-- INFORMATION SHOWN follows --

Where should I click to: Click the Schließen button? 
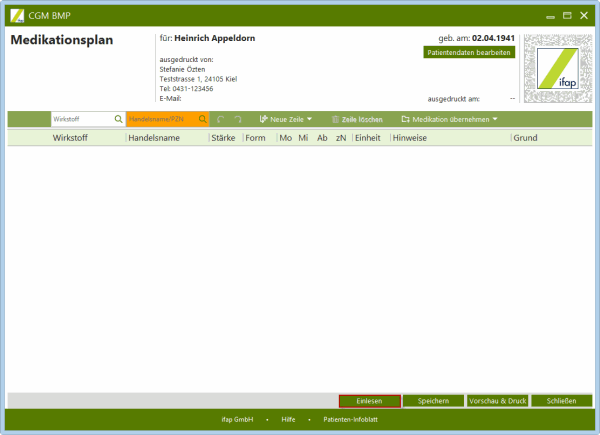tap(561, 400)
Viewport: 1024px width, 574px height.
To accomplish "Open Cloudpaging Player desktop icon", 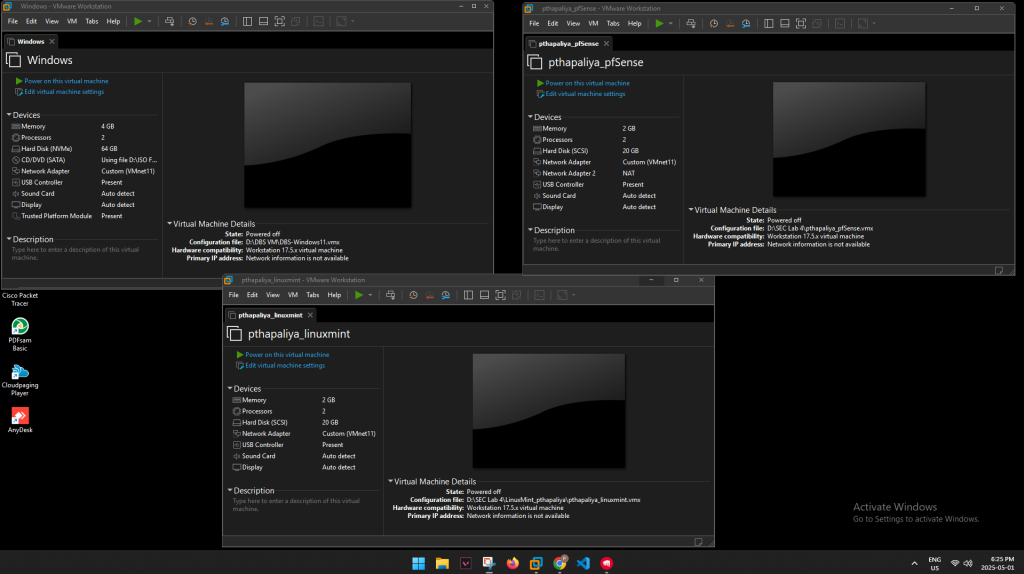I will (x=19, y=372).
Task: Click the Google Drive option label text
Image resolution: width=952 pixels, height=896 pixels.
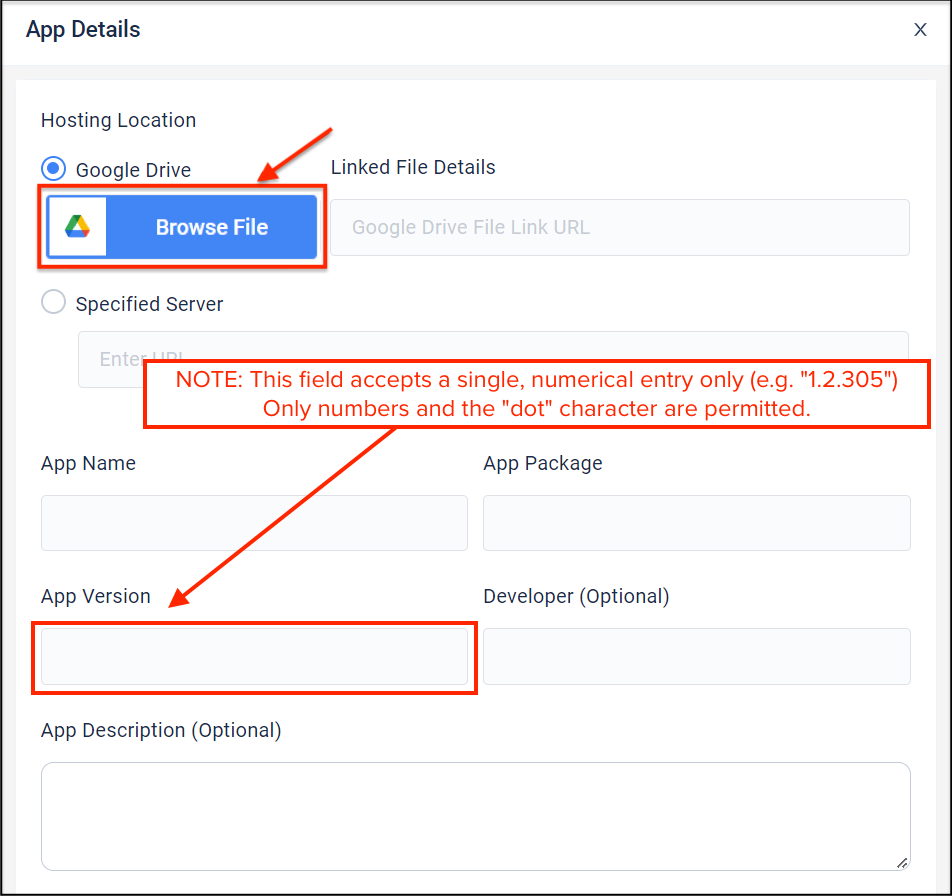Action: click(x=133, y=170)
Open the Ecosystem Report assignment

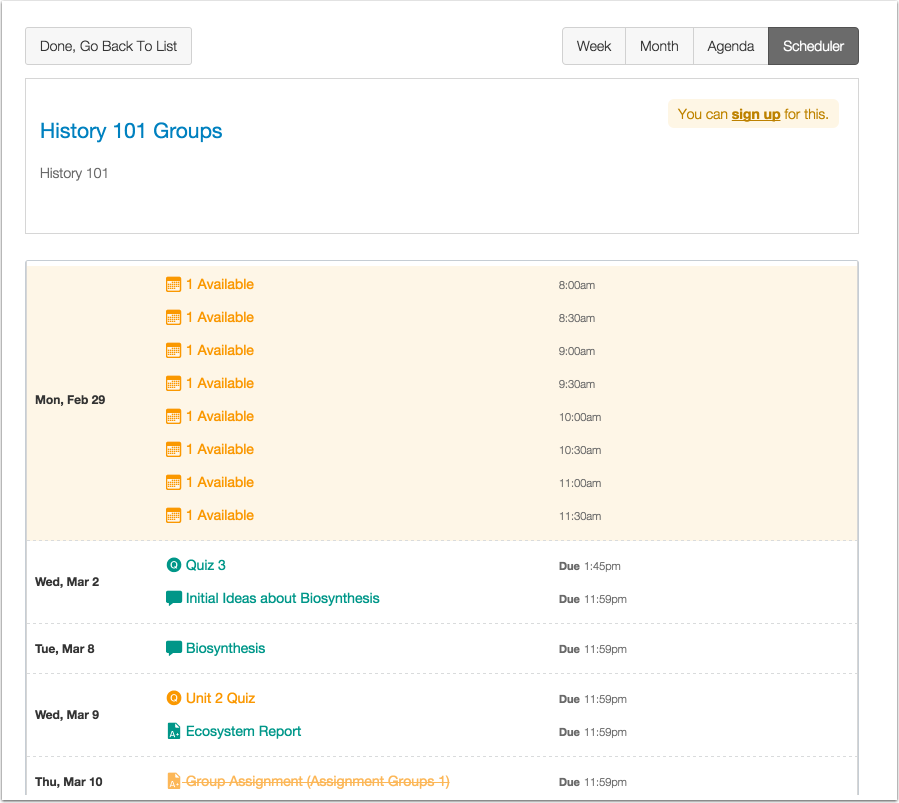point(243,731)
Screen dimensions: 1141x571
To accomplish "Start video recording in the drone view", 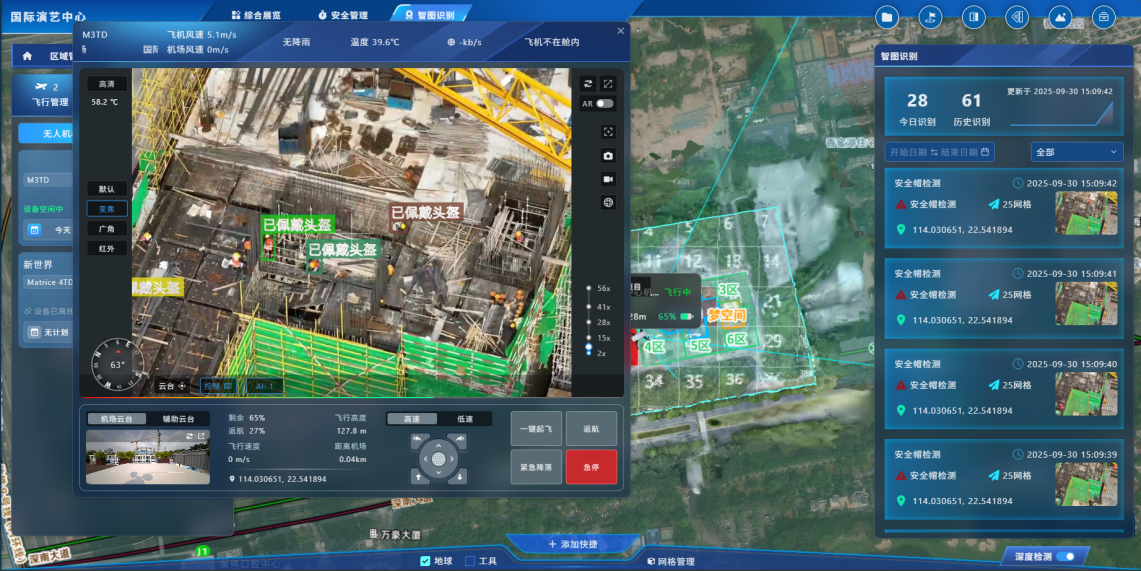I will 607,179.
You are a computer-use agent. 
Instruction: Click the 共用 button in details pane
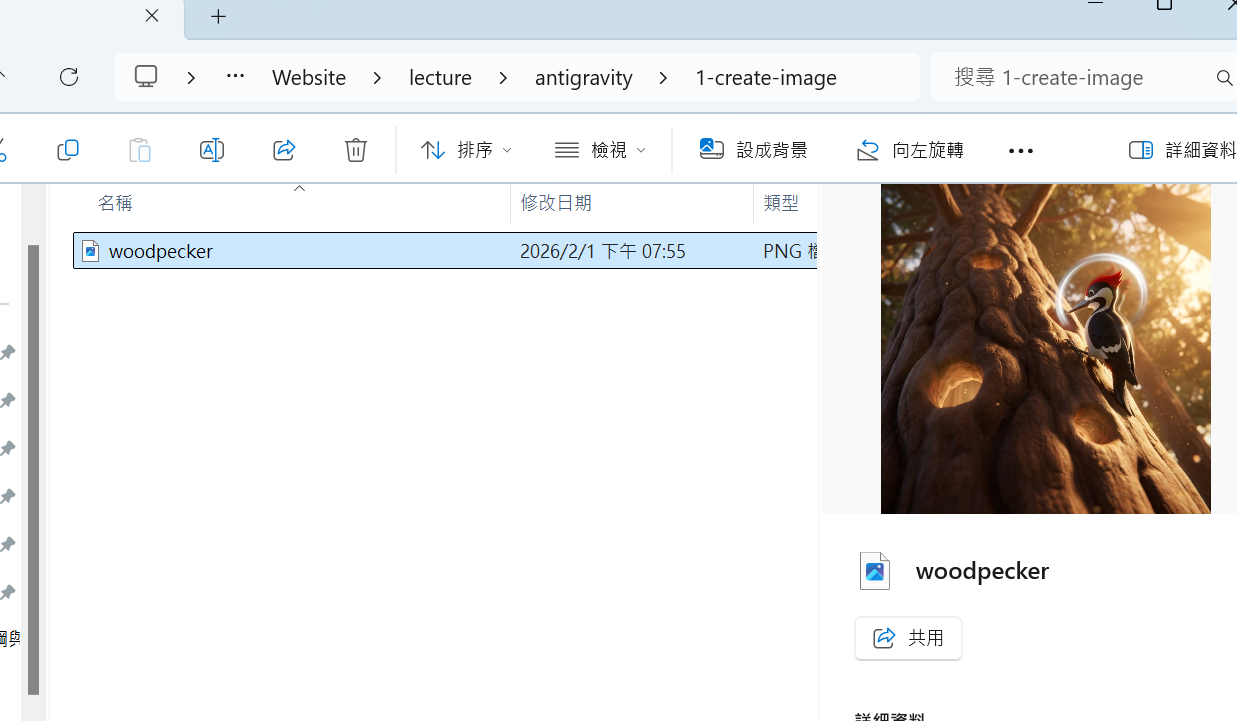[908, 638]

-- INFORMATION SHOWN concluded --

* **DESCRIPTION OF THE TASK**
Only the lines from the line with "Instruction: Click the" through the end of the entries above, copied exactly and with both ends included, belong in the response; the pictures do not.

* **TASK OUTPUT**
Instruction: Click the 共用 button in details pane
[908, 638]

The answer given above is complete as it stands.